— Required work —
Please convert the lines from the one containing "Rate doodle with the fifth star" through the one containing "Action: pos(414,354)" into a JSON list of strings, one string per line. Skip blank lines and leave the pictures out.
— BEGIN Entries —
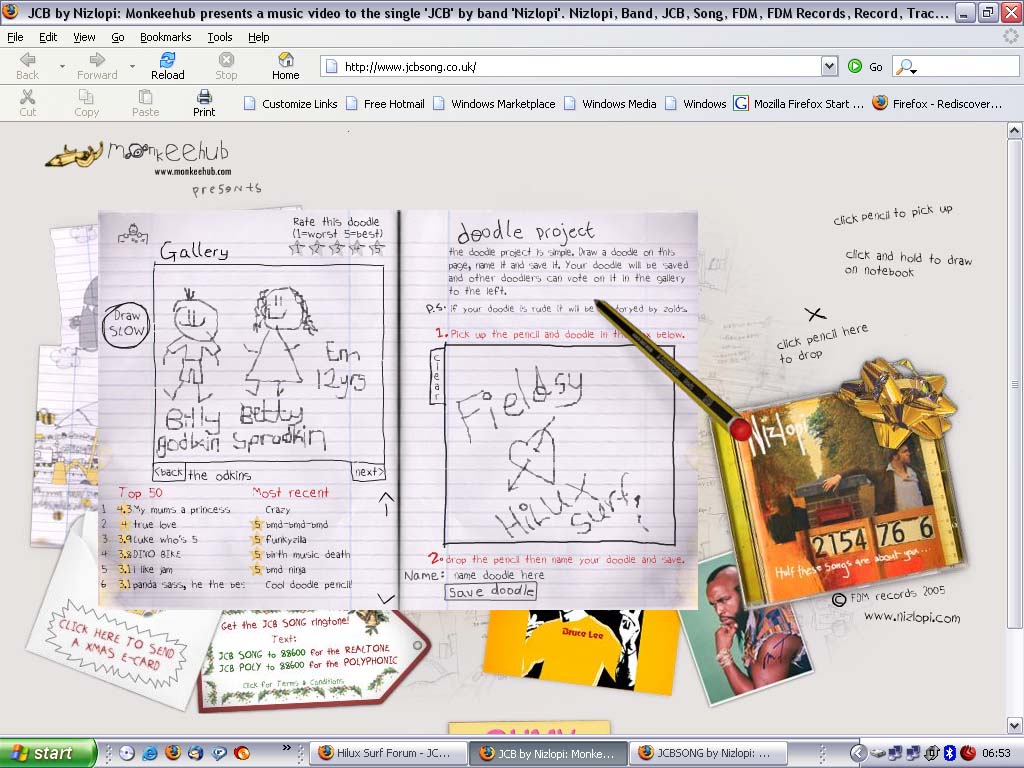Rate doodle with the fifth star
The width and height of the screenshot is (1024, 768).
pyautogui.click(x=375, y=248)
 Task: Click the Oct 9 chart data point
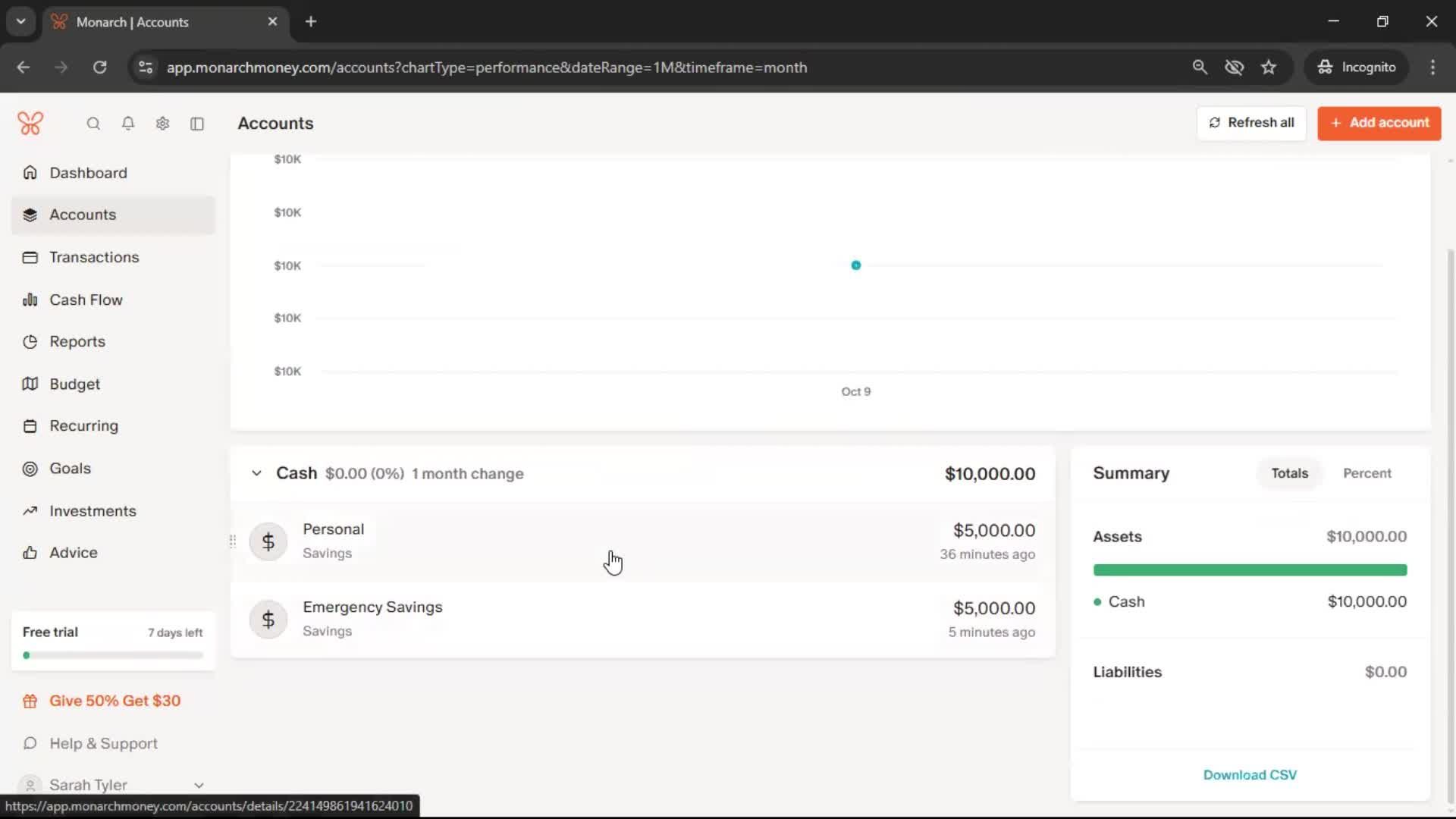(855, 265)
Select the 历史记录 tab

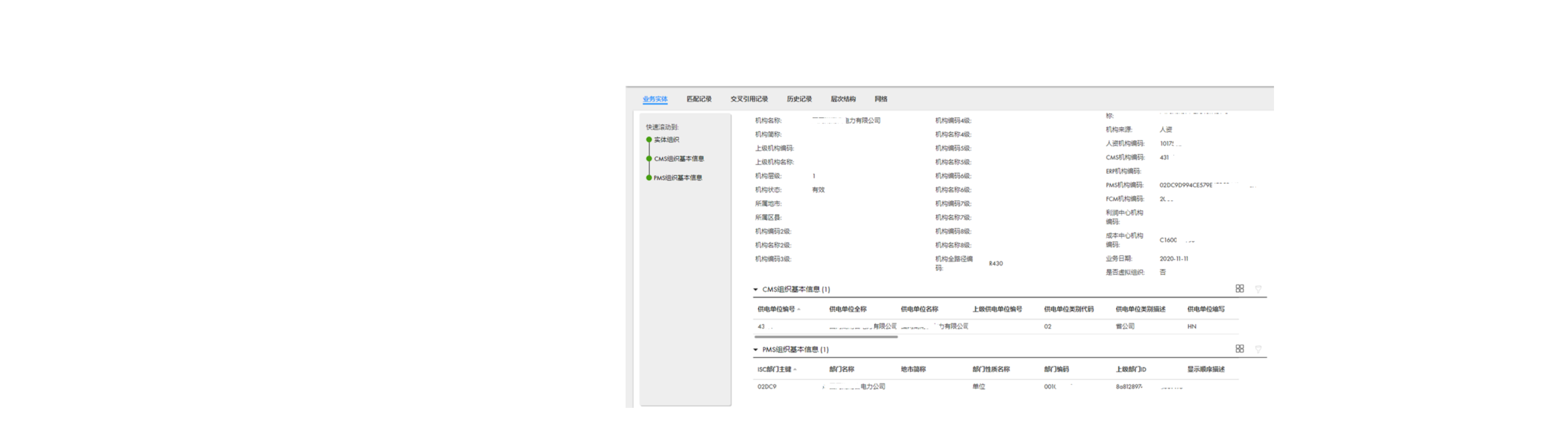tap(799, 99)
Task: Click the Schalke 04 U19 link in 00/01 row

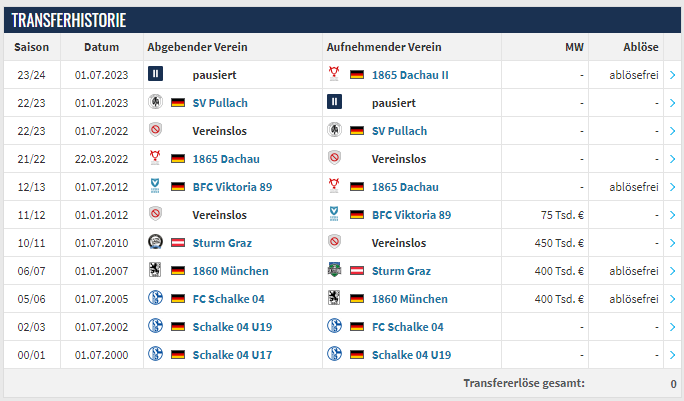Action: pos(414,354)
— END Entries —
— BEGIN Entries —
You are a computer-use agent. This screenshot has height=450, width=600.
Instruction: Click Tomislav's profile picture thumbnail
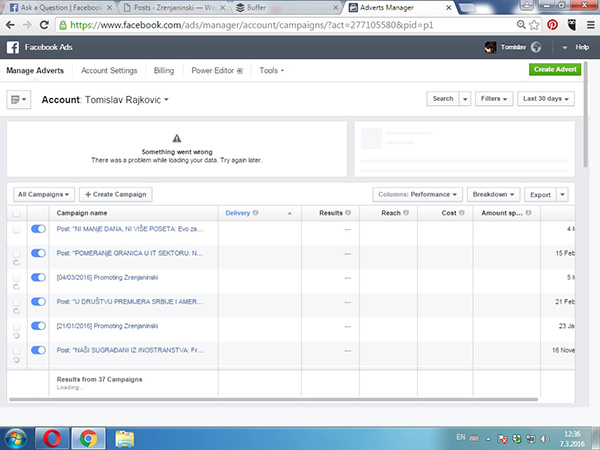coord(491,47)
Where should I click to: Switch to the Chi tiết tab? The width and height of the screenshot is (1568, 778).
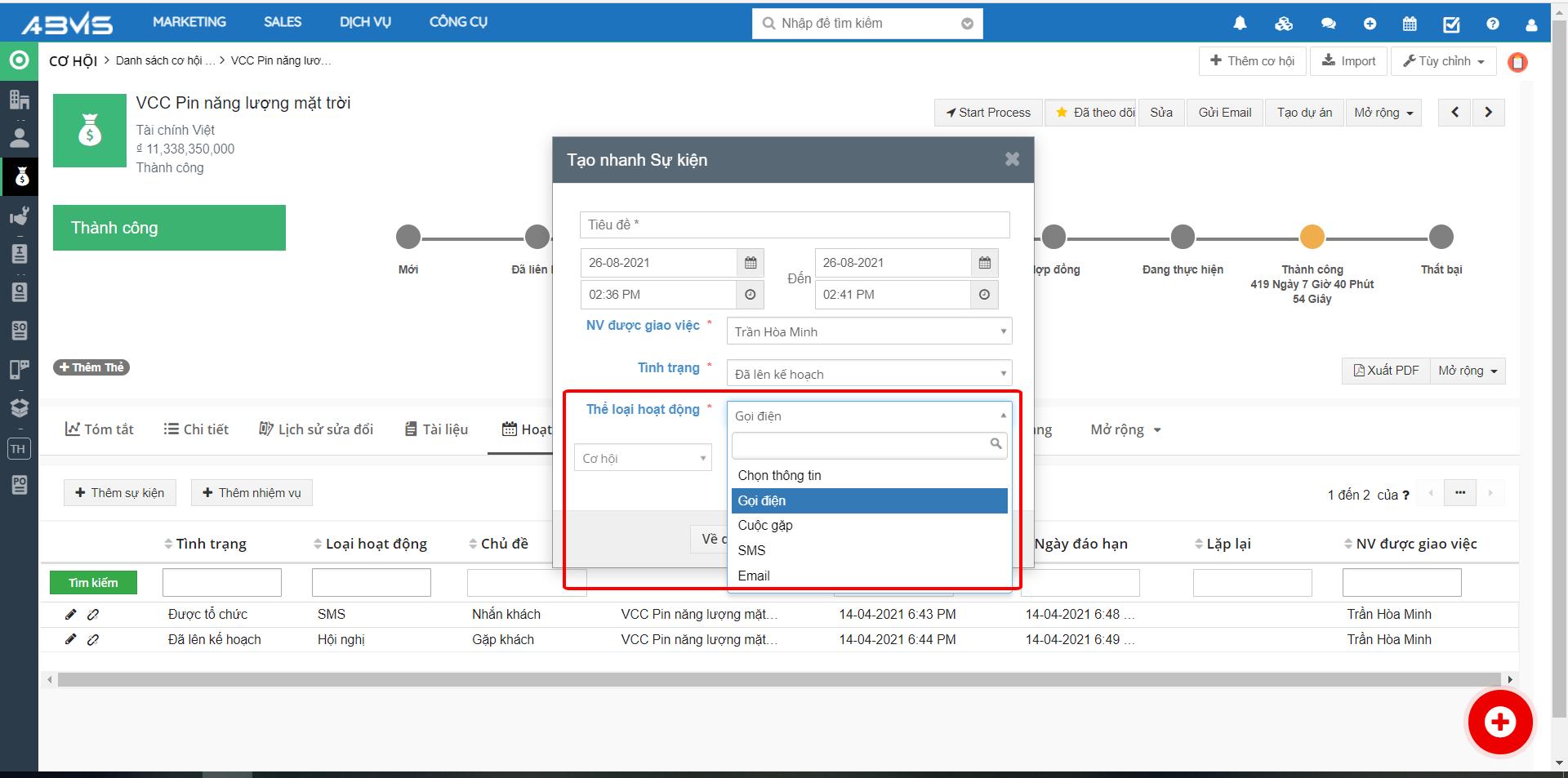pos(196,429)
— END Entries —
— Problem solution —
[
  "Rate doodle with the fifth star",
  "The width and height of the screenshot is (1024, 768).",
  "pyautogui.click(x=375, y=248)",
  " Task: Click the Oct 9 chart data point",
  "(855, 265)",
  "Select the 历史记录 tab",
  "tap(799, 99)",
  "Task: Click the Schalke 04 U19 link in 00/01 row",
  "Action: pos(414,354)"
]